10
「くそっ…出て行け!」
「うおっ…!危ねぇっ!悪かったって!」
クリフの笑いに耐えられなくなったアルベルは、手元にあった物を次から次へと投げ付けた。
クリフはかろうじて避けたものの、これ以上怒らせるのはまずいと思い謝るがアルベルの気は治まらず結局部屋から追い出されてしまった。
「少しおちょくり過ぎたか…」
気まずさに頭をポリポリかくと、階段を下りていった。
その音を聞いていたアルベルは、ベッドに潜り込み昨夜の事を思い出す。
「…う…くそっ」
本当はうっすらとだが記憶はある。
自分が何を言ったのか、どんな行動をとったのか…思い出すだけで体が熱くなるほど恥ずかしい。
「しばらく酒はやめておこう…」
そう呟き、アルベルは再び眠りに落ちていった。
一方クリフはフェイト達に出発の延期を相談していた。
「困るんだよ、皆もう行く支度してるのに…」
「そこをなんとか頼む!無理に連れて行っても使い物にならねぇだろ?」
「う〜ん…それもそうだな。アルベルが戦力にならないとさすがに困るね。仕方ないなぁ、じゃあ明日出発。これ以上は延ばせないぞ?」
「あぁ、悪いな」
二日酔いのアルベルを気遣い出発を延ばしてもらったクリフは、部屋に戻ると眠るアルベルの横に座り寝顔を覗き込む。

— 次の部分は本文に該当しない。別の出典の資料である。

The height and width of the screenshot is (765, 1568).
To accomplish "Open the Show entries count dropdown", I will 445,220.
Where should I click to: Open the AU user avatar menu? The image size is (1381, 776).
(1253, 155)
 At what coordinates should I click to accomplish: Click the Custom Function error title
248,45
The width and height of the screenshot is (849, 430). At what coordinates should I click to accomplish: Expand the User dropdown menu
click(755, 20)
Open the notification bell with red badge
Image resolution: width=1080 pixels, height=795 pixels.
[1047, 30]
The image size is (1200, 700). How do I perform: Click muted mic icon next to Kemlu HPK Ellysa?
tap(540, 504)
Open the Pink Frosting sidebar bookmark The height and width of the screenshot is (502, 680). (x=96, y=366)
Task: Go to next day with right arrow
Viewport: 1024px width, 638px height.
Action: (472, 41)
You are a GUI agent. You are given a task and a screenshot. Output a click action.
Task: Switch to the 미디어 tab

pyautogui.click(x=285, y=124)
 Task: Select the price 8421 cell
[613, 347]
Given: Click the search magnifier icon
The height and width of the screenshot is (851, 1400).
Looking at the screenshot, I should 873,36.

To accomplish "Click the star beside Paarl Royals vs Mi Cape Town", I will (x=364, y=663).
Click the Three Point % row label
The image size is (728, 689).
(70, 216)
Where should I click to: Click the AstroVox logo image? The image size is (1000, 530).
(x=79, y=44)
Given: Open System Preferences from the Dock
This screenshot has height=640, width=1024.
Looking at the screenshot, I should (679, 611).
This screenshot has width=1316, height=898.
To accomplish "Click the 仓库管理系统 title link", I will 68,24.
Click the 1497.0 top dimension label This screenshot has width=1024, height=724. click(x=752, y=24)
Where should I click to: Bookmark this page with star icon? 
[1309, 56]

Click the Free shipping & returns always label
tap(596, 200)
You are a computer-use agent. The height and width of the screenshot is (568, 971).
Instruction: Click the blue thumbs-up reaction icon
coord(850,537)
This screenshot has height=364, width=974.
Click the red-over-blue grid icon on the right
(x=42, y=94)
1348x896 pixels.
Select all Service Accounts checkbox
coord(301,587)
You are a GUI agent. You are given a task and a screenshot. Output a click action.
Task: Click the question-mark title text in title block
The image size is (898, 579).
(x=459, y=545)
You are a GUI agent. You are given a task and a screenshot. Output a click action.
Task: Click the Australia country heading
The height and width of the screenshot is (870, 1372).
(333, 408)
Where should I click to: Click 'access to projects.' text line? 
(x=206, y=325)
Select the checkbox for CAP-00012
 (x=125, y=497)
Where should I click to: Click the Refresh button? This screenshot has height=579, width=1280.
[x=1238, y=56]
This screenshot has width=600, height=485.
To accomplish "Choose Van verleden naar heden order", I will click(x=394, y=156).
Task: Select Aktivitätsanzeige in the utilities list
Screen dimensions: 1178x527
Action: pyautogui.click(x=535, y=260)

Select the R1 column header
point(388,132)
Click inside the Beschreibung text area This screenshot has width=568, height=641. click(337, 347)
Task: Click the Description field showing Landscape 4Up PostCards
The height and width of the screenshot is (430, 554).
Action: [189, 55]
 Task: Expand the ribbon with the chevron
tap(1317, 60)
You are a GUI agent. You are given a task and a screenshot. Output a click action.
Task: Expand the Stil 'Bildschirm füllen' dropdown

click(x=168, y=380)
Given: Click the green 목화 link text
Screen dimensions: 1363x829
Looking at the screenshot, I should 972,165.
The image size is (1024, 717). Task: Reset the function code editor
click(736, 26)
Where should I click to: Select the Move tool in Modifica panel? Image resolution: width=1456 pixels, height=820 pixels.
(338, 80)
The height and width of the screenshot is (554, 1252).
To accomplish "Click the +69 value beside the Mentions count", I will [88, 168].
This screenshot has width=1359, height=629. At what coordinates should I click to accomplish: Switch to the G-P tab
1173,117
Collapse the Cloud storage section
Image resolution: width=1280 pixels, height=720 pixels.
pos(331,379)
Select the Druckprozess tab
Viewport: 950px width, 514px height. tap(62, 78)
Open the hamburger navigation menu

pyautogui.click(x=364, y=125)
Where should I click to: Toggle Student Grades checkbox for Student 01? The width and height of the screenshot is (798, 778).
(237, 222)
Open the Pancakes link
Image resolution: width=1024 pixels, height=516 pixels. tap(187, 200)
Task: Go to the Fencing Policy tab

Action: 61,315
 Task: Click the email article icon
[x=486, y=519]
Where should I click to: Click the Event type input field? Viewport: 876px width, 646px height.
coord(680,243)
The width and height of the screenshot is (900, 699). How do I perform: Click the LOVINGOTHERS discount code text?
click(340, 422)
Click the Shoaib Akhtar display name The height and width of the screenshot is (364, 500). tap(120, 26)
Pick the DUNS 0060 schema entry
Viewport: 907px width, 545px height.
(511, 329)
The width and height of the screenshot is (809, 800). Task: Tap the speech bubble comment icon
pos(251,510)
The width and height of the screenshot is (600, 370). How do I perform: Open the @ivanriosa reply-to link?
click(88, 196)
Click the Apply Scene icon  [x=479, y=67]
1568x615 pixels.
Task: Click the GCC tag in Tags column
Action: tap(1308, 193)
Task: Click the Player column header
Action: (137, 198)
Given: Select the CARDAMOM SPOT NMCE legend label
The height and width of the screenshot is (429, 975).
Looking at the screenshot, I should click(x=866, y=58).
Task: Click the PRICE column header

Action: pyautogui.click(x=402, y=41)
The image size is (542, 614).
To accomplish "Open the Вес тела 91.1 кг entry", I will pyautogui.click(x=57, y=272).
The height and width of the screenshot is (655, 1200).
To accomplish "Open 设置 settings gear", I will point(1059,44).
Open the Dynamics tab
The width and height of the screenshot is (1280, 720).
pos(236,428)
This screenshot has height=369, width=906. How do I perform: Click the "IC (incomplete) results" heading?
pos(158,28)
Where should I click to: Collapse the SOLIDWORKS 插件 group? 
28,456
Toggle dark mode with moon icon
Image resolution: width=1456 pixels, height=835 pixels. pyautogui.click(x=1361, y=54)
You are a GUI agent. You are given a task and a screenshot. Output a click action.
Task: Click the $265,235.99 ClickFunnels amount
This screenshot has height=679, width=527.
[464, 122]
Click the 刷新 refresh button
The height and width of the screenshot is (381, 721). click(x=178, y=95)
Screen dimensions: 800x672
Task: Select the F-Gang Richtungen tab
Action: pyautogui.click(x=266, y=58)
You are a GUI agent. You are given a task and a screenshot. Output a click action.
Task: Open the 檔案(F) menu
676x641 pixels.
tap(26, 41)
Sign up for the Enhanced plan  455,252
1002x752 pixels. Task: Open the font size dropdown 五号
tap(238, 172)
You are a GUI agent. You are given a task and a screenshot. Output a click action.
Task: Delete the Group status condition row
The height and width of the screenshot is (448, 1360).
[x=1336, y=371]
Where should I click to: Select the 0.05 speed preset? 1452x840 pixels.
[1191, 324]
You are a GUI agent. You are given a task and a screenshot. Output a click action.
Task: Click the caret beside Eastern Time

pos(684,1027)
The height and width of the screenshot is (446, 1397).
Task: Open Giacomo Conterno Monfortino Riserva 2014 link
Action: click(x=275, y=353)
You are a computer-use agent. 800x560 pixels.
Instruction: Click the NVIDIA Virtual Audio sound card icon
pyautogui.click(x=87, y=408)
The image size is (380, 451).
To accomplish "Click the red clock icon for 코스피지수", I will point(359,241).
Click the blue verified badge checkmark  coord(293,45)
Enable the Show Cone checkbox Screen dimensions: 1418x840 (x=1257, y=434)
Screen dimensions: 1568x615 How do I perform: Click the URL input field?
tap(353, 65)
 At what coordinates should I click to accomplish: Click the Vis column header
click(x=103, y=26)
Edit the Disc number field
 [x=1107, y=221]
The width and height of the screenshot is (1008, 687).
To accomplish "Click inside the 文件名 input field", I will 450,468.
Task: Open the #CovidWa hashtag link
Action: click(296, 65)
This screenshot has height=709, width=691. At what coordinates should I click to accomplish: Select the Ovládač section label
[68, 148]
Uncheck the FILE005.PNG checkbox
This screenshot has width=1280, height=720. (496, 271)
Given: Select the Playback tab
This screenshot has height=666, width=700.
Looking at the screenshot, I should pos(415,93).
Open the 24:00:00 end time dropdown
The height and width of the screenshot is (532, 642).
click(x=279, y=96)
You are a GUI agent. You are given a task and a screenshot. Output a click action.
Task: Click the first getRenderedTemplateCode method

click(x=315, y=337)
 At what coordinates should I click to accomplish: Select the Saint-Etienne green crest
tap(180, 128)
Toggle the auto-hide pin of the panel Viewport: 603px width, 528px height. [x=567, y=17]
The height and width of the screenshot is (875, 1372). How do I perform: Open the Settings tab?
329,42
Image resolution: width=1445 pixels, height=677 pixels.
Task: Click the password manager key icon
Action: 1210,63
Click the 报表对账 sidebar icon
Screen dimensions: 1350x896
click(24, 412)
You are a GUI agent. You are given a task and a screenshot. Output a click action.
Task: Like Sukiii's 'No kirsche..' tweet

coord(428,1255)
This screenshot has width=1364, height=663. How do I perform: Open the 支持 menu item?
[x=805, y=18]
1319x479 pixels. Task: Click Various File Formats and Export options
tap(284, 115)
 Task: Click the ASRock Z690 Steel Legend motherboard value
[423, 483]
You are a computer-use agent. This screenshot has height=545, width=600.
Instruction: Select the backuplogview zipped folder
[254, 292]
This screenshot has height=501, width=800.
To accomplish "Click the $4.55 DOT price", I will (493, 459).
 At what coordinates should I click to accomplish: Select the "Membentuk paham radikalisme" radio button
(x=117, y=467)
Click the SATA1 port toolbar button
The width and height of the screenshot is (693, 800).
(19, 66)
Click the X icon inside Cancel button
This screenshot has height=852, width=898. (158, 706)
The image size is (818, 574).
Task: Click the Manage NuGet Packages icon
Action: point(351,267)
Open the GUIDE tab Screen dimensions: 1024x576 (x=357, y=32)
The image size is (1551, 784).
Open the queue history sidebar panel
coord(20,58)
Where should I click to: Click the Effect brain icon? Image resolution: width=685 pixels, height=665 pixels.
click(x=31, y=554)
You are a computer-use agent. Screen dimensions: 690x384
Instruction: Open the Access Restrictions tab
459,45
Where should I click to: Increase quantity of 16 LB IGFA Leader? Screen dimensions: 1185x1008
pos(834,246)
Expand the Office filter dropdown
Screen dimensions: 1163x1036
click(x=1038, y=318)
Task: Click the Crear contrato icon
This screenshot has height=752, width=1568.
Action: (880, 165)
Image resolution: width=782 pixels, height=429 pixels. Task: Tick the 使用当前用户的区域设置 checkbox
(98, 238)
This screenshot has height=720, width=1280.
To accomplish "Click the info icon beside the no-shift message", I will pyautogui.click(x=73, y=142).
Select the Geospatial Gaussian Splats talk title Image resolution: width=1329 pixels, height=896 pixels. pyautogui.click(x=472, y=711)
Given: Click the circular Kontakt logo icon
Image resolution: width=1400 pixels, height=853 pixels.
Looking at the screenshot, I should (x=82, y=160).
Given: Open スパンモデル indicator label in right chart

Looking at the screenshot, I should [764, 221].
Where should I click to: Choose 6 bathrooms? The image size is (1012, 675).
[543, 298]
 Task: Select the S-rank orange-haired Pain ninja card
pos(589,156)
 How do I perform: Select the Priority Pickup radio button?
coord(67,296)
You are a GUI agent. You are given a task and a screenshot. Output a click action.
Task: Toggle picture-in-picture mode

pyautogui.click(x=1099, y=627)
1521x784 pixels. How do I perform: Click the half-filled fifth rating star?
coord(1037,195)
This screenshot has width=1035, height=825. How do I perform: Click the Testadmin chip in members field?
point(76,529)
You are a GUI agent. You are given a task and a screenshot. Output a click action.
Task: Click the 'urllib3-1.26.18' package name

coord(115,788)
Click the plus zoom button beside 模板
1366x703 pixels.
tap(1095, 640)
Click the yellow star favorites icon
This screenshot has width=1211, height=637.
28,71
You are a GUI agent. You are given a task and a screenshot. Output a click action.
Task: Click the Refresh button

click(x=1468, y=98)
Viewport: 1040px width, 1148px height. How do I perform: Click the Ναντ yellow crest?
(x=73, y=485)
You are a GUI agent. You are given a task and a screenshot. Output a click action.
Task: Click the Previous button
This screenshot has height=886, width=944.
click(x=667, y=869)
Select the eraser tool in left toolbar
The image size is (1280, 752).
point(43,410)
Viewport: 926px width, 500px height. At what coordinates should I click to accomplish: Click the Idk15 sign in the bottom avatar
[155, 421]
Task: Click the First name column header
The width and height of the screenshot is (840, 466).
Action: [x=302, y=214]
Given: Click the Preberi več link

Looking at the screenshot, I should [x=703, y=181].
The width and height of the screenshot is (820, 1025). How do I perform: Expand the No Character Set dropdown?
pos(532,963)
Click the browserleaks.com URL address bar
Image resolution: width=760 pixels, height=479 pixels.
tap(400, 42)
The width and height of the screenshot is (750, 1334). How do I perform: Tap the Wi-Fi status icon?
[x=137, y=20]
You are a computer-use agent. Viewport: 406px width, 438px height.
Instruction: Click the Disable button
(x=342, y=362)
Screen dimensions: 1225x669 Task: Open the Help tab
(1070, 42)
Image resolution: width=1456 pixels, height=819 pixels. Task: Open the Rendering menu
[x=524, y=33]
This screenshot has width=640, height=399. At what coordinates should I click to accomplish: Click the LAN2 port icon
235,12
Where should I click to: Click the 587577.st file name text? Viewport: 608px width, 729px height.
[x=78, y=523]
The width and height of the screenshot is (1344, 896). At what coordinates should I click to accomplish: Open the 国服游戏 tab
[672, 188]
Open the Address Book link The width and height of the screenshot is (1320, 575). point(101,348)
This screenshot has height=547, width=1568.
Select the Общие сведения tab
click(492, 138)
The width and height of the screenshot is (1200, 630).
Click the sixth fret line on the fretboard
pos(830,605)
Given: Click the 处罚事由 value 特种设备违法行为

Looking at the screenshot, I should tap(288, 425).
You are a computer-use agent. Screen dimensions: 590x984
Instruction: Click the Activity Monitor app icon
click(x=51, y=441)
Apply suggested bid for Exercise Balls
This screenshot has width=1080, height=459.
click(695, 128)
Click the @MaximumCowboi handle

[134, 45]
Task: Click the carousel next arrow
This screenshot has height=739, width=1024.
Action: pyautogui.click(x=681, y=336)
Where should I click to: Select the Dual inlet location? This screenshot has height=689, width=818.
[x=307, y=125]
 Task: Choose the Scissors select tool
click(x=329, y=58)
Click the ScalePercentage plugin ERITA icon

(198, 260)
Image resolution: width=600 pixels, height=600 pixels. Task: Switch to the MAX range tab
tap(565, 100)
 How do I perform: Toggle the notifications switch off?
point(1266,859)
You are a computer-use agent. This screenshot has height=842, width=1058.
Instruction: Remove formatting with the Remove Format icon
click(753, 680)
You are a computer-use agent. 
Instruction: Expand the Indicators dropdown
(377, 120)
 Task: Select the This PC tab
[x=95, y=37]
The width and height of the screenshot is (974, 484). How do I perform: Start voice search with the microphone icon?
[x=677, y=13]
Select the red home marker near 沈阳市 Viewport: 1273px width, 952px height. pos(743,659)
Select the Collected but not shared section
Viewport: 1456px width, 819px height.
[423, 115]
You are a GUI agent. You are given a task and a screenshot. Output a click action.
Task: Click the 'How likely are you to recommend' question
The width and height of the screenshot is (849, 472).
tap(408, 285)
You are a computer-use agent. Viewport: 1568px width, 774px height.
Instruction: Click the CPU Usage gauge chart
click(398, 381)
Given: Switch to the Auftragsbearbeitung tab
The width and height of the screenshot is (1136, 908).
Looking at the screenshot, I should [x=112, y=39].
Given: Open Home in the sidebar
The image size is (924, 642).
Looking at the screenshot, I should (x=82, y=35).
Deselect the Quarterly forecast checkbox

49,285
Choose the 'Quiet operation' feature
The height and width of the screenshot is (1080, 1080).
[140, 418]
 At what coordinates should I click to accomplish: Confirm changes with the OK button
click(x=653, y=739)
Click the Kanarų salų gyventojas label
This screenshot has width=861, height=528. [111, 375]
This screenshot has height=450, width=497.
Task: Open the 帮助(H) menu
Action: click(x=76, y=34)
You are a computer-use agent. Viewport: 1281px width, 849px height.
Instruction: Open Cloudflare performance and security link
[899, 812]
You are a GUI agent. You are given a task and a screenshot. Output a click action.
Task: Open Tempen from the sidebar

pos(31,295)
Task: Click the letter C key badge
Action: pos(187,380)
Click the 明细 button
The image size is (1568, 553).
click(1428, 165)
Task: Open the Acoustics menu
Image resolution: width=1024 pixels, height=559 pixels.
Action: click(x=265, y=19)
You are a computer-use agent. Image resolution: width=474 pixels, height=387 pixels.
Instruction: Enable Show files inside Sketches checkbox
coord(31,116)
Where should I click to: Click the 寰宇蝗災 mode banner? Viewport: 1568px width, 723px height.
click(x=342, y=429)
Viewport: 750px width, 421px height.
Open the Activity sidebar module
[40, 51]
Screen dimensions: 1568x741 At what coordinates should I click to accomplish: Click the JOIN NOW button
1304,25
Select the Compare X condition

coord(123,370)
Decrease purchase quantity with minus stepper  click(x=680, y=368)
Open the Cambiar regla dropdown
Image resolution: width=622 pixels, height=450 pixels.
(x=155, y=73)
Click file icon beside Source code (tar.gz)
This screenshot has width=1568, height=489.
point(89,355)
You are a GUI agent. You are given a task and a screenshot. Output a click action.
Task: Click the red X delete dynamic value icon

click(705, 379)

汗で頬に張り付いた髪をはらうと、昨日のアルベルの言葉を思い出す。
「一人は嫌、か…。親父さんの事でも思い出してたのか?」
クリフはアルベルの耳元に唇を寄せると、そっと囁いた。
「俺がずっと側にいてやるよ」
その言葉がわかったのか、アルベルの寝顔が安心したような表情に変わる。
クリフはアルベルの手を握ると、目覚めるまでずっと側にいた。
『側にいてやる』
その言葉をもう一度言う為に―――。